The court also pointed out a line of cases where plaintiffs successfully argued that Title VII sex discrimination covers claims where plaintiffs allege mistreatment based on gender non-conformity actions. This includes situations where employers are alleged to have discriminated against workers for failing to live up to stereotypical gender norms. More importantly, the court noted that drawing a line that separates these “sex-stereotyping” claims from sexual orientation claims is “exceptionally difficult” because the distinction is often “elusive,” meaning that employers could face a Title VII claim akin to sexual orientation discrimination that would be accepted as valid by a federal court.
Finally, the court reminded employers that almost half of the states in the country have laws prohibiting sexual orientation discrimination in employment (California, Colorado, Connecticut, Delaware, Hawaii, Illinois, Iowa, Maine, Maryland, Massachusetts, Minnesota, Nevada, New Hampshire, New Jersey, New Mexico, New York, Oregon, Rhode Island, Utah, Vermont, Washington, and Wisconsin), and some additional states protect state workers from such discrimination (Alaska, Arizona, Indiana, Kentucky, Louisiana, Michigan, Missouri, Montana, North Carolina, Ohio, Pennsylvania, and Virginia).

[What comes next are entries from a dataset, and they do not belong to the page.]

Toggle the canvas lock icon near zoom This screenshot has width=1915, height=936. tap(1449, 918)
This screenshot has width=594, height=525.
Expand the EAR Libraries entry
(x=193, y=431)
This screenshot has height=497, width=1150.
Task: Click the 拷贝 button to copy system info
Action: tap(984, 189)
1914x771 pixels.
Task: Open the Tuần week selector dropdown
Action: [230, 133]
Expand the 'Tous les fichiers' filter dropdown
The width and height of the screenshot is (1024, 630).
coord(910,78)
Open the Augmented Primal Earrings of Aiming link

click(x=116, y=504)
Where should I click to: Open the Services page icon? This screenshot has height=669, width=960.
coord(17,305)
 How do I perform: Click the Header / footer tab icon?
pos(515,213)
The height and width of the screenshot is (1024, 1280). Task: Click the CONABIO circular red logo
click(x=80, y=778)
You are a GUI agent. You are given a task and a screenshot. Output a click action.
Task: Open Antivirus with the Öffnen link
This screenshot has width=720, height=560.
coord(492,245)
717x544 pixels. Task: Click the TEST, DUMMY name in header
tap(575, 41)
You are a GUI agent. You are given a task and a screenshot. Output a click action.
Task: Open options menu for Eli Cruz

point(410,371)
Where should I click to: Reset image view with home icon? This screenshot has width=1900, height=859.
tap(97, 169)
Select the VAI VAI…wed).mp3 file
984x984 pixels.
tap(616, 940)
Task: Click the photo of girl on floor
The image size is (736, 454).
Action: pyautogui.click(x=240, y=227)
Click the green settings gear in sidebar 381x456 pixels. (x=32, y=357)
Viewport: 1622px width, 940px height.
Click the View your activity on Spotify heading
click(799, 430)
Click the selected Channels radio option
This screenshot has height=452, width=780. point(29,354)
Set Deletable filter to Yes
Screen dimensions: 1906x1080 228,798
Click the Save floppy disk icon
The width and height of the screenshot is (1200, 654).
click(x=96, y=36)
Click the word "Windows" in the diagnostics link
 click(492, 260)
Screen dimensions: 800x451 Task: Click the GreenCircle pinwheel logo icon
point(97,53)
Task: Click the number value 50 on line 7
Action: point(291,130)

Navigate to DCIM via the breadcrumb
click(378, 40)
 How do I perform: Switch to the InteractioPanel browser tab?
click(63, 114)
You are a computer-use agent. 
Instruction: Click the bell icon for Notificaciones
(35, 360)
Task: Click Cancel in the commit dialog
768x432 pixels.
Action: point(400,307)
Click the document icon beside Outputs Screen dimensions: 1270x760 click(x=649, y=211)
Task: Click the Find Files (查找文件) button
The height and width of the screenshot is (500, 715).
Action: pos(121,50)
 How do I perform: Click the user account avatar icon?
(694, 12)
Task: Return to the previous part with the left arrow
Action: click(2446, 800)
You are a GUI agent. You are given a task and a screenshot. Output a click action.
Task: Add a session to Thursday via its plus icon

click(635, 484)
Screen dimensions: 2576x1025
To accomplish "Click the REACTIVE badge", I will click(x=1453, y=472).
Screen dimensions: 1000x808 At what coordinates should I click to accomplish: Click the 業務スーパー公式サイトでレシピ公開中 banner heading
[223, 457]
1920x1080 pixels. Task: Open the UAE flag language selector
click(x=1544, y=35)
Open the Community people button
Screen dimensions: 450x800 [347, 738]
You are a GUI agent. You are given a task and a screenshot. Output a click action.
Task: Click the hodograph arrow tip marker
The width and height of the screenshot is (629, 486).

The court concluded by saying that “it seems unlikely that our society can continue to condone a legal structure in which employees can be fired, harassed, demeaned, singled out for undesirable tasks, paid lower wages, demoted, passed over for promotions, and otherwise discriminated against solely based on who they date, love, or marry.” Employers would be wise to heed this caution, as it appears inevitable that the law will soon evolve to cover claims of sexual orientation discrimination.